> **What to do**
One number is the whole answer: the tally of lines in the records that include the word "pink".

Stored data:
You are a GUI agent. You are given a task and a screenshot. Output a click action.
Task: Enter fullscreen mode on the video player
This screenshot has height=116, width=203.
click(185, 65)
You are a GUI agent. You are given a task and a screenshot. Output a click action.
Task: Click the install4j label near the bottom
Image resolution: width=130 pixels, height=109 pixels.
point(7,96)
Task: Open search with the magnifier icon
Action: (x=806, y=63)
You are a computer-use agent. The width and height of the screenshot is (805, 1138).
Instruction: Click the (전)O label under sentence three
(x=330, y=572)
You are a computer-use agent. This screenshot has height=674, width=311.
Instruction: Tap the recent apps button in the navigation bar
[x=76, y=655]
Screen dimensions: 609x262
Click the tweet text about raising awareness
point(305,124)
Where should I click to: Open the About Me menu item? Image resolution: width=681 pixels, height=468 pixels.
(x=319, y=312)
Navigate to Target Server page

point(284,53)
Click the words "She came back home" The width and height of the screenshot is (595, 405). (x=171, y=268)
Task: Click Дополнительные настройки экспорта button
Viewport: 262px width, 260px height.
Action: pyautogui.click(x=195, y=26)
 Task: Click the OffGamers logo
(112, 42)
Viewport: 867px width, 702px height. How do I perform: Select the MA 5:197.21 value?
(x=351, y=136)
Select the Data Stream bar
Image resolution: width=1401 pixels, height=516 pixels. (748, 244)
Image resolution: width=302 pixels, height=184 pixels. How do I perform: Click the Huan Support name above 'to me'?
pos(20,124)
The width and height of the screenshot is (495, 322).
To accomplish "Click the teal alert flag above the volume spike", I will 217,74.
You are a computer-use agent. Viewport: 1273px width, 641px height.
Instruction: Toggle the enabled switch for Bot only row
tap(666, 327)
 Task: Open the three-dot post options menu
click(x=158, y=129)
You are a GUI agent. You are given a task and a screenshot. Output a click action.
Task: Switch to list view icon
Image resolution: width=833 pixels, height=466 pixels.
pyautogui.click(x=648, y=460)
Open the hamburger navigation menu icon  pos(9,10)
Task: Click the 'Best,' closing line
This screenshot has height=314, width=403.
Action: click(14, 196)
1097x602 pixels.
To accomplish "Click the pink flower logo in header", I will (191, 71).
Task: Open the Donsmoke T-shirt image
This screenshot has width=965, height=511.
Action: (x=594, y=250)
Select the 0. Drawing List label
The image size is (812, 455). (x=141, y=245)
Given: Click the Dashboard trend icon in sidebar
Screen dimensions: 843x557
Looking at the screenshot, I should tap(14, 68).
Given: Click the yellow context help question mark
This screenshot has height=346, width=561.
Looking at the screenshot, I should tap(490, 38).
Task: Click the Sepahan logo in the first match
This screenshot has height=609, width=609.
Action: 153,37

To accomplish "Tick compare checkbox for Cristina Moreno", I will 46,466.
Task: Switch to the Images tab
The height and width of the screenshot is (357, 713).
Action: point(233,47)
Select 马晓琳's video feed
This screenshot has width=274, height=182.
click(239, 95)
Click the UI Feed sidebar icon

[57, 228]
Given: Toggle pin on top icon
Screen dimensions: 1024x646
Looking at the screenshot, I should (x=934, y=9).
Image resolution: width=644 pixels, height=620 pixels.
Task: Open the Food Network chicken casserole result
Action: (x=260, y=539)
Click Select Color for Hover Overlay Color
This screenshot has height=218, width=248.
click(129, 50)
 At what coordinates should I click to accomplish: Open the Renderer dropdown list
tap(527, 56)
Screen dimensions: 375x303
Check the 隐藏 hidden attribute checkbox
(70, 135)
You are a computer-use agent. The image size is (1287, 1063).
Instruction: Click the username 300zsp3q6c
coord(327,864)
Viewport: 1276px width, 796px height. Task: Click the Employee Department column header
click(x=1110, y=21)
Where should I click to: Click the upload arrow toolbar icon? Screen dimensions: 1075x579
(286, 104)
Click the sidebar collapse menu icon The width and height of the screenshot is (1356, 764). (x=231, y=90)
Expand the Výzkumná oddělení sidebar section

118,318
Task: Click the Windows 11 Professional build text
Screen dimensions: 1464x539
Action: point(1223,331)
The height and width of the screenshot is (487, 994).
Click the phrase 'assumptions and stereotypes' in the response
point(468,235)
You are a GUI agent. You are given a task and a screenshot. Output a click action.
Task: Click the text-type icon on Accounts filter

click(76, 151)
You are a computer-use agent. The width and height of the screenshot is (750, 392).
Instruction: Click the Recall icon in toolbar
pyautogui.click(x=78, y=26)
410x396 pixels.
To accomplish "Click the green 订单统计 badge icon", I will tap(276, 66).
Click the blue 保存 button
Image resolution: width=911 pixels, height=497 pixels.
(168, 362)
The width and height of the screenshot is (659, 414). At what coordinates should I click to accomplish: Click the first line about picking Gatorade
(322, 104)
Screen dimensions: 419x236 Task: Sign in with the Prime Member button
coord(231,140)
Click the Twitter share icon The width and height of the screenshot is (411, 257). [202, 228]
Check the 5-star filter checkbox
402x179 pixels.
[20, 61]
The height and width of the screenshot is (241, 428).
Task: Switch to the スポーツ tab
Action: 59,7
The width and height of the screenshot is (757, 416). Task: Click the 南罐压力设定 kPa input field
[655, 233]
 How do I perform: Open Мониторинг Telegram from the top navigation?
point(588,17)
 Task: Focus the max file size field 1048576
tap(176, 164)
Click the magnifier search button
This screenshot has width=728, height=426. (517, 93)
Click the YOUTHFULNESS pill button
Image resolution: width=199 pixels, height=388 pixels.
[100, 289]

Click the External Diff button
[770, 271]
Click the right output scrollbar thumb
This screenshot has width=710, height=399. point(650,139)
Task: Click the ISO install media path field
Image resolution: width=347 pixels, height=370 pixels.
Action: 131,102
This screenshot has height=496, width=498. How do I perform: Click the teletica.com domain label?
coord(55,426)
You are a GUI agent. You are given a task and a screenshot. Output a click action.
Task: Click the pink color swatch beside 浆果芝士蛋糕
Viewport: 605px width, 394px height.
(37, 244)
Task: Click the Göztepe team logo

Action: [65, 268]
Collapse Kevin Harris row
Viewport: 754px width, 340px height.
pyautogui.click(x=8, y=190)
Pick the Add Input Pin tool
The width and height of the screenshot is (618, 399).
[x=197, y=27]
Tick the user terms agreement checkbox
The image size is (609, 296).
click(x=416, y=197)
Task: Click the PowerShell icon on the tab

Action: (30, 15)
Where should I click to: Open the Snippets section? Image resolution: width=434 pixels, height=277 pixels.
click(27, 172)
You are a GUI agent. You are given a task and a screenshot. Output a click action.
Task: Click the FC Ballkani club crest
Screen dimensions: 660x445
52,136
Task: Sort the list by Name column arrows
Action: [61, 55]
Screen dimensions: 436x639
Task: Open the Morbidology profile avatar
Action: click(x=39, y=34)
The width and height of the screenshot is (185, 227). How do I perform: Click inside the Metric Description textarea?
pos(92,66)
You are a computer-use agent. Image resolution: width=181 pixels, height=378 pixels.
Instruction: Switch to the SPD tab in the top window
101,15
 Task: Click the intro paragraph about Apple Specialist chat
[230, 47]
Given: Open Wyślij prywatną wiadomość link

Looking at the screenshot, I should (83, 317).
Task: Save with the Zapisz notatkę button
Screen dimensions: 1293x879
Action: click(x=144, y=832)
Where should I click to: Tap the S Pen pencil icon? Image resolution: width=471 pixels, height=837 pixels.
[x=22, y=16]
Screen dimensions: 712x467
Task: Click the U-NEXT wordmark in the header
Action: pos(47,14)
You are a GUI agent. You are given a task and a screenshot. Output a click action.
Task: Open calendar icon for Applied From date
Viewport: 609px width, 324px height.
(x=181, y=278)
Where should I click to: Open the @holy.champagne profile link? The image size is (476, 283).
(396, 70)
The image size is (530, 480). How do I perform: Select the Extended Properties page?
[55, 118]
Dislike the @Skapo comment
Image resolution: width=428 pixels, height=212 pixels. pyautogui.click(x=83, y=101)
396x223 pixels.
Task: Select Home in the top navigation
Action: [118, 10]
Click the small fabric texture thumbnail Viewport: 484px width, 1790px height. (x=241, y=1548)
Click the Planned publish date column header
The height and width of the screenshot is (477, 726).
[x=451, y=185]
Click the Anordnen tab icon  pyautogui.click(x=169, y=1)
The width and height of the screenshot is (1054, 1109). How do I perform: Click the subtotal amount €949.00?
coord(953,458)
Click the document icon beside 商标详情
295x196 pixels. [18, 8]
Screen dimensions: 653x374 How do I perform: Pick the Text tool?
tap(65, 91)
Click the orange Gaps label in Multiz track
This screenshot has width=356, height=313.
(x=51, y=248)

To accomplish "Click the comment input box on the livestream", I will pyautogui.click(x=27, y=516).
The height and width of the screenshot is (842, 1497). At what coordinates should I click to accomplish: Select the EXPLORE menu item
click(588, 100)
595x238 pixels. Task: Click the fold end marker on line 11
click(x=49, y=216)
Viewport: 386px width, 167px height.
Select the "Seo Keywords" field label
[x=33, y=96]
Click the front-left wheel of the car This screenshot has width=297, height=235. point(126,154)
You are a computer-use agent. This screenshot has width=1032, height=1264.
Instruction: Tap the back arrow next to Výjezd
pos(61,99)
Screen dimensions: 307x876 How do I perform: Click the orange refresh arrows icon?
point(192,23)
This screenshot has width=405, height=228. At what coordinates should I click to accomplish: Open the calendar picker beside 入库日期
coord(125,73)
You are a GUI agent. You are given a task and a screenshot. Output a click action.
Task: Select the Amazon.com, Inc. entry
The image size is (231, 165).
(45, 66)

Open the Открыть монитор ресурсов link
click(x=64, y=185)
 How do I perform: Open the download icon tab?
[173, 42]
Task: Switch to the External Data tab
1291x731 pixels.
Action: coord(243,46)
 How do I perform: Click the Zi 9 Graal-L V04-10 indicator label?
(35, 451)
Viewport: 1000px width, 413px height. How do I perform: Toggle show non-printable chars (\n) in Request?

> **Finished task**
2